Reproduce all of the entries below exactly, without a single change.

--- Data for review Enclosed Below ---

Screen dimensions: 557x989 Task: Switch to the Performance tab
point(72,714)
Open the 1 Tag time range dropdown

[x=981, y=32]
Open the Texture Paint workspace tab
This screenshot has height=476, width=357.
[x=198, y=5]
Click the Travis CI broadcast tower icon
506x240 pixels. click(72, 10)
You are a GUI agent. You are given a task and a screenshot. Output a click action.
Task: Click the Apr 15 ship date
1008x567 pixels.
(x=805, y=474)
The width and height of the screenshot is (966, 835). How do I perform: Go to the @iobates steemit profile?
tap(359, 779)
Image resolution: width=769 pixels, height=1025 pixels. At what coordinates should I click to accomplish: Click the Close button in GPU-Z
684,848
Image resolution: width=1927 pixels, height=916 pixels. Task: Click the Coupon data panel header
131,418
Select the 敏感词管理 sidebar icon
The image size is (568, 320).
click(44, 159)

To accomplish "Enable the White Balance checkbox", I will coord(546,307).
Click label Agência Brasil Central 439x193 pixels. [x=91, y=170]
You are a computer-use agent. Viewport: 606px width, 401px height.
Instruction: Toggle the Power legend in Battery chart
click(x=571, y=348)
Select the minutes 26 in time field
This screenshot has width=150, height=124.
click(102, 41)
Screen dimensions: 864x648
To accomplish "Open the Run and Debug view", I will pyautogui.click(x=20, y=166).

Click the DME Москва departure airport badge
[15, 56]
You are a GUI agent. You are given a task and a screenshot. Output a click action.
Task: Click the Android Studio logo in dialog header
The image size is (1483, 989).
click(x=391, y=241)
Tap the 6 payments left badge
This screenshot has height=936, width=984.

--- End of Enclosed Data for review ---

Expected answer
Screen dimensions: 557x989 Task: Switch to the Performance tab
point(72,714)
Open the 1 Tag time range dropdown

[x=981, y=32]
Open the Texture Paint workspace tab
This screenshot has height=476, width=357.
[x=198, y=5]
Click the Travis CI broadcast tower icon
506x240 pixels. click(72, 10)
You are a GUI agent. You are given a task and a screenshot. Output a click action.
Task: Click the Apr 15 ship date
1008x567 pixels.
(x=805, y=474)
The width and height of the screenshot is (966, 835). How do I perform: Go to the @iobates steemit profile?
tap(359, 779)
Image resolution: width=769 pixels, height=1025 pixels. At what coordinates should I click to accomplish: Click the Close button in GPU-Z
684,848
Image resolution: width=1927 pixels, height=916 pixels. Task: Click the Coupon data panel header
131,418
Select the 敏感词管理 sidebar icon
The image size is (568, 320).
click(44, 159)

To accomplish "Enable the White Balance checkbox", I will coord(546,307).
Click label Agência Brasil Central 439x193 pixels. [x=91, y=170]
You are a computer-use agent. Viewport: 606px width, 401px height.
Instruction: Toggle the Power legend in Battery chart
click(x=571, y=348)
Select the minutes 26 in time field
This screenshot has width=150, height=124.
click(102, 41)
Screen dimensions: 864x648
To accomplish "Open the Run and Debug view", I will pyautogui.click(x=20, y=166).

Click the DME Москва departure airport badge
[15, 56]
You are a GUI agent. You are given a task and a screenshot. Output a click action.
Task: Click the Android Studio logo in dialog header
The image size is (1483, 989).
click(x=391, y=241)
Tap the 6 payments left badge
This screenshot has height=936, width=984.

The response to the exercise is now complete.